Contributions
Abstract: EP726
Type: E-Poster Presentation
Session title: Gene therapy, cellular immunotherapy and vaccination - Biology & Translational Research
Background
CD19-targeted chimeric antigen receptor (CAR)-T cell is an approved cell therapy for the treatment of patients diagnosed with several subtypes of B cell lymphoma. Besides, monitoring CAR-T cell levels during follow-up is mandatory in order to ensure treatment success. Multiparametric flow cytometry (MFC) has proven to be an efficient method. However, improving follow-up with complementary approaches, such as qPCR could also be useful.
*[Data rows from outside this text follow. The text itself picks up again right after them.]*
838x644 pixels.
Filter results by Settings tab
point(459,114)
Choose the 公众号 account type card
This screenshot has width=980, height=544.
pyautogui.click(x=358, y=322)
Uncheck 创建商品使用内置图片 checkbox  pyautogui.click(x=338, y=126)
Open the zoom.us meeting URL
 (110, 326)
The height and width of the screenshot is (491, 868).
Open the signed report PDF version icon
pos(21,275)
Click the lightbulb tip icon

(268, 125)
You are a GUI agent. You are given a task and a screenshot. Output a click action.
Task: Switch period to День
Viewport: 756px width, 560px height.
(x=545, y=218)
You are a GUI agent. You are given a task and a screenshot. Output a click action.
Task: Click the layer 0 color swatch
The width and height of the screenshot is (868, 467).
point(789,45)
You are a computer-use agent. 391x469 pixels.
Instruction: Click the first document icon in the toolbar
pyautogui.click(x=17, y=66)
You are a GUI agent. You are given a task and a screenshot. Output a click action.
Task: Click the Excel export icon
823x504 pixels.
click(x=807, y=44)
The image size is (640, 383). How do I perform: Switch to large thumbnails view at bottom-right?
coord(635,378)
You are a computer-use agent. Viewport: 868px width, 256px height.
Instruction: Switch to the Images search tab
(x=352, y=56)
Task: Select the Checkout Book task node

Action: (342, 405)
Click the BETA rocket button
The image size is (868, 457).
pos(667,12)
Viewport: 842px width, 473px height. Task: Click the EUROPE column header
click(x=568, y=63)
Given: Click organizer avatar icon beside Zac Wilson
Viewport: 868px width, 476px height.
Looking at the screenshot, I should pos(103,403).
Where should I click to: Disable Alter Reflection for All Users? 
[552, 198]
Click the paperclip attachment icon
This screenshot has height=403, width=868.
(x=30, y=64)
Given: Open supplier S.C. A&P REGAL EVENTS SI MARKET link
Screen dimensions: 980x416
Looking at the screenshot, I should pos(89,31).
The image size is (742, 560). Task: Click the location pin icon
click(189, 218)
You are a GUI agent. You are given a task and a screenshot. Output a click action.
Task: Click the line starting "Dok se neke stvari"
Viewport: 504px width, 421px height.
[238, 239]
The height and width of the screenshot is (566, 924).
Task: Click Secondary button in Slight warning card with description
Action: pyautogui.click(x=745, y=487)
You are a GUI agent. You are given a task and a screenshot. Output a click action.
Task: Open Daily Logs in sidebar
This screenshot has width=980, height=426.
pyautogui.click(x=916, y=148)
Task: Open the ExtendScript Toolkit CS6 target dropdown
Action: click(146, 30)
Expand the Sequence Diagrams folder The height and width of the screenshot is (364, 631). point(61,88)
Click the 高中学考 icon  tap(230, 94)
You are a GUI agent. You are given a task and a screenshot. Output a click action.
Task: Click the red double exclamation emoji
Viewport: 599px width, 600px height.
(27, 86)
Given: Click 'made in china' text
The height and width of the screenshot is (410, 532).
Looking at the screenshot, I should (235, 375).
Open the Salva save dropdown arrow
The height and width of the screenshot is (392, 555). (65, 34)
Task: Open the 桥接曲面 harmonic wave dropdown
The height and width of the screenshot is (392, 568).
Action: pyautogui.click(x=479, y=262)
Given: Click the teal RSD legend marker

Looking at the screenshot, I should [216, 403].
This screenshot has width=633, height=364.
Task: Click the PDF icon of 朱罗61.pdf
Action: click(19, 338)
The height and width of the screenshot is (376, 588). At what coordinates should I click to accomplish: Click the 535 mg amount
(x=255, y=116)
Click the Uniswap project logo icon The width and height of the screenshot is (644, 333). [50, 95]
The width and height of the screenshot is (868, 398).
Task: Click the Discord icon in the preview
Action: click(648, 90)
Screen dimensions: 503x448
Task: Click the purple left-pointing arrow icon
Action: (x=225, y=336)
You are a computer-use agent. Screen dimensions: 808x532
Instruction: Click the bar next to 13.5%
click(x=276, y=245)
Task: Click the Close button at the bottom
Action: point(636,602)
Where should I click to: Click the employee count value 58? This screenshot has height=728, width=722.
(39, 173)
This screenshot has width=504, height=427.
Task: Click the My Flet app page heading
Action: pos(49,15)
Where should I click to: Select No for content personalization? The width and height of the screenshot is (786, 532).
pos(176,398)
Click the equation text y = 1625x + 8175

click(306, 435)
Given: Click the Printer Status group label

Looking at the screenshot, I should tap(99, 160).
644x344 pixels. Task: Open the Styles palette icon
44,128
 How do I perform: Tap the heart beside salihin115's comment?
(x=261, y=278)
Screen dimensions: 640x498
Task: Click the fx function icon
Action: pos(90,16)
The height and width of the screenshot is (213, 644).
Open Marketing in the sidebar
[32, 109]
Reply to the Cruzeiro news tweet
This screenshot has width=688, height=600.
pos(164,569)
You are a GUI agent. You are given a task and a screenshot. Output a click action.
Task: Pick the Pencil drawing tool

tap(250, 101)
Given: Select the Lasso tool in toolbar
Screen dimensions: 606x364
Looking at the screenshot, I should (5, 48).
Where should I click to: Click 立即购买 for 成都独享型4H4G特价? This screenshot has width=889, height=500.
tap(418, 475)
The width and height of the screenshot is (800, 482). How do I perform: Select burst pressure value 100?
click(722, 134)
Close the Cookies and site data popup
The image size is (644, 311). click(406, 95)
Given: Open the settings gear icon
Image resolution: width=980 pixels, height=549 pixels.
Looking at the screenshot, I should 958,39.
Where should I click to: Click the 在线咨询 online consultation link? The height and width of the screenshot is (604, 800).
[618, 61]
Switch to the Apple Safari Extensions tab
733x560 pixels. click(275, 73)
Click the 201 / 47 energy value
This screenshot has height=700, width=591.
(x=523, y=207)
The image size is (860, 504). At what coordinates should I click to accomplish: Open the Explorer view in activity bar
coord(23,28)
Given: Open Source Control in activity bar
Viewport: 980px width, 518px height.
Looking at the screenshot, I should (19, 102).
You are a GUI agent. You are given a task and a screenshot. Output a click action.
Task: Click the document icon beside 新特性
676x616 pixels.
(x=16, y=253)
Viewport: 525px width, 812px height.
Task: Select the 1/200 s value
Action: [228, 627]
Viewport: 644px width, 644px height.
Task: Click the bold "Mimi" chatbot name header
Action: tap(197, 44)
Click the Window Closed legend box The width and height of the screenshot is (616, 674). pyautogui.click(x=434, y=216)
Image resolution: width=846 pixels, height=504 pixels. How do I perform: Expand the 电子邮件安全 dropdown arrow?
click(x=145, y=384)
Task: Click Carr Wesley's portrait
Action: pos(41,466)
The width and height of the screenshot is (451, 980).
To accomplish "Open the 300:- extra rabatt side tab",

CAR structure of both Tisagenlecleucel (Tisa-cel) (Kymriah®) and Axicabtagén Ciloleucel (Axi-cel) (Yescarta®) shares the FMC63 single chain variable fragment domain, which sequence is known, enabling their monitoring by qPCR.
Aims
To evaluate the utility of FMC63-specific qPCR for the detection of CAR-T cell levels during follow-up in patients treated with this therapy.
Methods
Twenty-nine patients diagnosed with a B-cell lymphoma who underwent CAR-T therapy with Axi-cel (8) and Tisa-cel (21) between June 2019 and January 2021 were included in this study. Peripheral blood (PB) samples were collected in EDTA tubes at days +7, +14, +30 and +90 (23, 24, 25 and 14 samples, respectively) from CAR-T administration, analyzing a total of 86 PB samples. In addition, nine tumor samples from eight patients were obtained from core needle biopsies. DNA was purified from PB samples using the Maxwell 16 Blood DNA Purification Kit (Promega, USA). Tumor samples were cut and disaggregated and DNA was purified using the QIAamp DNA Mini Kit (Qiagen). FMC63-specific qPCR was carried out in DNA samples, using primers and conditions previously described. For CAR-T quantification we first obtained the percentage of CAR-T cells through the ΔΔCt method (using a 100% CAR-T cell DNA sample) followed by a estimation of the absolute number of CAR-T cells from total cell count. MFC was performed on a DxFLEX cytometer (Beckman Coulter), using CD19 (20-291) protein-FITC (ACRO Biosystems). Quantitative variables were expressed as median and range. Comparison between CAR-T cells detection by MFC and qPCR was analyzed using the Pearson correlation test.
Results
There was an optimal positive correlation between qPCR and MFC for the detection of CAR-T cells, demonstrating the usefulness of qPCR (Figure 1). Median number of CAR-T cells detected by qPCR was greater than those detected by MFC at days +7 and +14, as opposed to days +30 and +90 (Figure 1). This is probably because CAR-T cell contains a variable copy number of FMC63 sequence and at the time of CAR-T expansion (days +7 and +14), these differences could be greater. At later stages, CAR-T cell percentage over the total number of cells is lower and the sensitivity of qPCR method is not comparable to MFC, which is able to analyze a greater number of cells. These facts may also explain the 22 samples in which CAR-T cells were detected by CMF and not by qPCR, since percentage of CAR-T in these samples was lower than 0.5% of total cells. (Figure 1). In respect of tumor samples, CAR-T cells were detected by qPCR in three out nine. Since fresh sample is not needed, qPCR demonstrates its superiority over MFC in terms of detection of CAR-T in tissue samples.
Conclusion
Although qPCR is a reliable method for measuring CAR-T cell levels in patients undergoing this therapy, showing a good correlation with MFC, its sensitivity may not be sufficient at later stages of treatment. Approaches such as the application of qPCR in isolated T-cells or the use of digital PCR, could improve its usefulness in CAR-T cell monitoring.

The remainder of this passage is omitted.